What you should do:
The records that follow are to be repeated exactly, in full.

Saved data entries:

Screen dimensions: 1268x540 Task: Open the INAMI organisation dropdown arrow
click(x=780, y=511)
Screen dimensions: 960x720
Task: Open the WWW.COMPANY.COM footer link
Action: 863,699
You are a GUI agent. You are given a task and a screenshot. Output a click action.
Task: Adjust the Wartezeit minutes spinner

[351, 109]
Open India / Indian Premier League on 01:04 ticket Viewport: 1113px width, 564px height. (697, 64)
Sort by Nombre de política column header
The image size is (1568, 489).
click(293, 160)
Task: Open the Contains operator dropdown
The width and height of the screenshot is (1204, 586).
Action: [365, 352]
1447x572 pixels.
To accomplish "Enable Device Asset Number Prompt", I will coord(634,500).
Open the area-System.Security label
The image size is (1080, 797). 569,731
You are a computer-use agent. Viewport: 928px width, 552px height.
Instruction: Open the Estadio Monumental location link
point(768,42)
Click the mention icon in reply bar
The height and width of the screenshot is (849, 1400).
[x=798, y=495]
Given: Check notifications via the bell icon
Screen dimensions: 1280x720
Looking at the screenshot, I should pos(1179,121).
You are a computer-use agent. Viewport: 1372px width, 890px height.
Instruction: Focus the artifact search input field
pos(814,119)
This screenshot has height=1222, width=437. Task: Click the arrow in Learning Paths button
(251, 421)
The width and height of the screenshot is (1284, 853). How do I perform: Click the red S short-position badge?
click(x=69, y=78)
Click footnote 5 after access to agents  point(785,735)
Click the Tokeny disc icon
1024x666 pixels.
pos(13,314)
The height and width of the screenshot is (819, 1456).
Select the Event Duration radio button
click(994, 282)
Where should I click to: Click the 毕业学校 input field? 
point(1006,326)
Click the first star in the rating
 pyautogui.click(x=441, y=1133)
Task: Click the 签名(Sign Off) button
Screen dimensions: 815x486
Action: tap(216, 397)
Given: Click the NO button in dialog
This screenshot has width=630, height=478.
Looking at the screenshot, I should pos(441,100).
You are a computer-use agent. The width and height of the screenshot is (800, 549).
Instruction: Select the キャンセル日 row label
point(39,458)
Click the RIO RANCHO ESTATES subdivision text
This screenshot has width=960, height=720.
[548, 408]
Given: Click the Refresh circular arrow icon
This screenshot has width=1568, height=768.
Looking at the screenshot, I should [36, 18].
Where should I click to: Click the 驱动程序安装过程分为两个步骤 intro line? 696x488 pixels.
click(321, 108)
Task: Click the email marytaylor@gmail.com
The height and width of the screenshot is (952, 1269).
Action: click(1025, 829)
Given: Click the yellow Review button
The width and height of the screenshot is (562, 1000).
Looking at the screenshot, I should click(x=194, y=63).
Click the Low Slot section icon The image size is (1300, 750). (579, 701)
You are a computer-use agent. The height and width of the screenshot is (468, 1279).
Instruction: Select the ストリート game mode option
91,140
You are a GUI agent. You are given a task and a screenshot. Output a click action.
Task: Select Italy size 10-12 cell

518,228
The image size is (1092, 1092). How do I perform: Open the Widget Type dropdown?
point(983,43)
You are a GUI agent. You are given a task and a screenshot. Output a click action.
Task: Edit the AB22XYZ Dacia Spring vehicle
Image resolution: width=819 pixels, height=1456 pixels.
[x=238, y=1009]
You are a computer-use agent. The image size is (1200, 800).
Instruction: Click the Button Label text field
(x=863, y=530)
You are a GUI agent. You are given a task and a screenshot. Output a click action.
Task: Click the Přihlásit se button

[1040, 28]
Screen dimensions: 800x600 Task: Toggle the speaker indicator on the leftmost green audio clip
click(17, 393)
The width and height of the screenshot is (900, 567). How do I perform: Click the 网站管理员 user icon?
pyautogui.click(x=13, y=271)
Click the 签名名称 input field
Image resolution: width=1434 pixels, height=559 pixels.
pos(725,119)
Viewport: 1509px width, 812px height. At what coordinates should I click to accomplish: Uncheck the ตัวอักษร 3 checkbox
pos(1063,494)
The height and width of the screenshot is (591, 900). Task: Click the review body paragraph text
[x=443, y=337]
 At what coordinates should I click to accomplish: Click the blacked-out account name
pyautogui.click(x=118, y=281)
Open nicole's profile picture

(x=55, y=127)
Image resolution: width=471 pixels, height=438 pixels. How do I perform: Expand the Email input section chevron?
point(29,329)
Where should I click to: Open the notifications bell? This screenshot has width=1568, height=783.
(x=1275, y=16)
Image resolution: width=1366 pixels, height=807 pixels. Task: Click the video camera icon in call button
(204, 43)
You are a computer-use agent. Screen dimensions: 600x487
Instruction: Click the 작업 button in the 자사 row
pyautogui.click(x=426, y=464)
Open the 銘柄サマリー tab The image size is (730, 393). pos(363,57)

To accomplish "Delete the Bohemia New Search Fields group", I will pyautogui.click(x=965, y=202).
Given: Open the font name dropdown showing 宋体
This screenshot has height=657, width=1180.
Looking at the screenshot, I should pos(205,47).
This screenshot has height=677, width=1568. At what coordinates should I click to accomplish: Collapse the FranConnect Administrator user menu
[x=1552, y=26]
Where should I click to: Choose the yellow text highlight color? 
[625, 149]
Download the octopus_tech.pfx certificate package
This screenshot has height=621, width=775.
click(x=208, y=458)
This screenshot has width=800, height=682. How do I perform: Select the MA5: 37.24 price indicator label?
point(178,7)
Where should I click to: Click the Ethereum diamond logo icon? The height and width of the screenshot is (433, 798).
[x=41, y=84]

Completed exercise:
Screen dimensions: 1268x540 Task: Open the INAMI organisation dropdown arrow
click(x=780, y=511)
Screen dimensions: 960x720
Task: Open the WWW.COMPANY.COM footer link
Action: 863,699
You are a GUI agent. You are given a task and a screenshot. Output a click action.
Task: Adjust the Wartezeit minutes spinner

[351, 109]
Open India / Indian Premier League on 01:04 ticket Viewport: 1113px width, 564px height. (697, 64)
Sort by Nombre de política column header
The image size is (1568, 489).
click(293, 160)
Task: Open the Contains operator dropdown
The width and height of the screenshot is (1204, 586).
Action: [365, 352]
1447x572 pixels.
To accomplish "Enable Device Asset Number Prompt", I will coord(634,500).
Open the area-System.Security label
The image size is (1080, 797). 569,731
You are a computer-use agent. Viewport: 928px width, 552px height.
Instruction: Open the Estadio Monumental location link
point(768,42)
Click the mention icon in reply bar
The height and width of the screenshot is (849, 1400).
[x=798, y=495]
Given: Check notifications via the bell icon
Screen dimensions: 1280x720
Looking at the screenshot, I should pos(1179,121).
You are a computer-use agent. Viewport: 1372px width, 890px height.
Instruction: Focus the artifact search input field
pos(814,119)
This screenshot has height=1222, width=437. Task: Click the arrow in Learning Paths button
(251, 421)
The width and height of the screenshot is (1284, 853). How do I perform: Click the red S short-position badge?
click(x=69, y=78)
Click footnote 5 after access to agents  point(785,735)
Click the Tokeny disc icon
1024x666 pixels.
pos(13,314)
The height and width of the screenshot is (819, 1456).
Select the Event Duration radio button
click(994, 282)
Where should I click to: Click the 毕业学校 input field? 
point(1006,326)
Click the first star in the rating
 pyautogui.click(x=441, y=1133)
Task: Click the 签名(Sign Off) button
Screen dimensions: 815x486
Action: tap(216, 397)
Given: Click the NO button in dialog
This screenshot has width=630, height=478.
Looking at the screenshot, I should pos(441,100).
You are a computer-use agent. The width and height of the screenshot is (800, 549).
Instruction: Select the キャンセル日 row label
point(39,458)
Click the RIO RANCHO ESTATES subdivision text
This screenshot has width=960, height=720.
[548, 408]
Given: Click the Refresh circular arrow icon
This screenshot has width=1568, height=768.
Looking at the screenshot, I should [36, 18].
Where should I click to: Click the 驱动程序安装过程分为两个步骤 intro line? 696x488 pixels.
click(321, 108)
Task: Click the email marytaylor@gmail.com
The height and width of the screenshot is (952, 1269).
Action: click(1025, 829)
Given: Click the yellow Review button
The width and height of the screenshot is (562, 1000).
Looking at the screenshot, I should click(x=194, y=63).
Click the Low Slot section icon The image size is (1300, 750). (579, 701)
You are a computer-use agent. The height and width of the screenshot is (468, 1279).
Instruction: Select the ストリート game mode option
91,140
You are a GUI agent. You are given a task and a screenshot. Output a click action.
Task: Select Italy size 10-12 cell

518,228
The image size is (1092, 1092). How do I perform: Open the Widget Type dropdown?
point(983,43)
You are a GUI agent. You are given a task and a screenshot. Output a click action.
Task: Edit the AB22XYZ Dacia Spring vehicle
Image resolution: width=819 pixels, height=1456 pixels.
[x=238, y=1009]
You are a computer-use agent. The image size is (1200, 800).
Instruction: Click the Button Label text field
(x=863, y=530)
You are a GUI agent. You are given a task and a screenshot. Output a click action.
Task: Click the Přihlásit se button

[1040, 28]
Screen dimensions: 800x600 Task: Toggle the speaker indicator on the leftmost green audio clip
click(17, 393)
The width and height of the screenshot is (900, 567). How do I perform: Click the 网站管理员 user icon?
pyautogui.click(x=13, y=271)
Click the 签名名称 input field
Image resolution: width=1434 pixels, height=559 pixels.
pos(725,119)
Viewport: 1509px width, 812px height. At what coordinates should I click to accomplish: Uncheck the ตัวอักษร 3 checkbox
pos(1063,494)
The height and width of the screenshot is (591, 900). Task: Click the review body paragraph text
[x=443, y=337]
 At what coordinates should I click to accomplish: Click the blacked-out account name
pyautogui.click(x=118, y=281)
Open nicole's profile picture

(x=55, y=127)
Image resolution: width=471 pixels, height=438 pixels. How do I perform: Expand the Email input section chevron?
point(29,329)
Where should I click to: Open the notifications bell? This screenshot has width=1568, height=783.
(x=1275, y=16)
Image resolution: width=1366 pixels, height=807 pixels. Task: Click the video camera icon in call button
(204, 43)
You are a computer-use agent. Screen dimensions: 600x487
Instruction: Click the 작업 button in the 자사 row
pyautogui.click(x=426, y=464)
Open the 銘柄サマリー tab The image size is (730, 393). pos(363,57)

To accomplish "Delete the Bohemia New Search Fields group", I will pyautogui.click(x=965, y=202).
Given: Open the font name dropdown showing 宋体
This screenshot has height=657, width=1180.
Looking at the screenshot, I should pos(205,47).
This screenshot has height=677, width=1568. At what coordinates should I click to accomplish: Collapse the FranConnect Administrator user menu
[x=1552, y=26]
Where should I click to: Choose the yellow text highlight color? 
[625, 149]
Download the octopus_tech.pfx certificate package
This screenshot has height=621, width=775.
click(x=208, y=458)
This screenshot has width=800, height=682. How do I perform: Select the MA5: 37.24 price indicator label?
point(178,7)
Where should I click to: Click the Ethereum diamond logo icon? The height and width of the screenshot is (433, 798).
[x=41, y=84]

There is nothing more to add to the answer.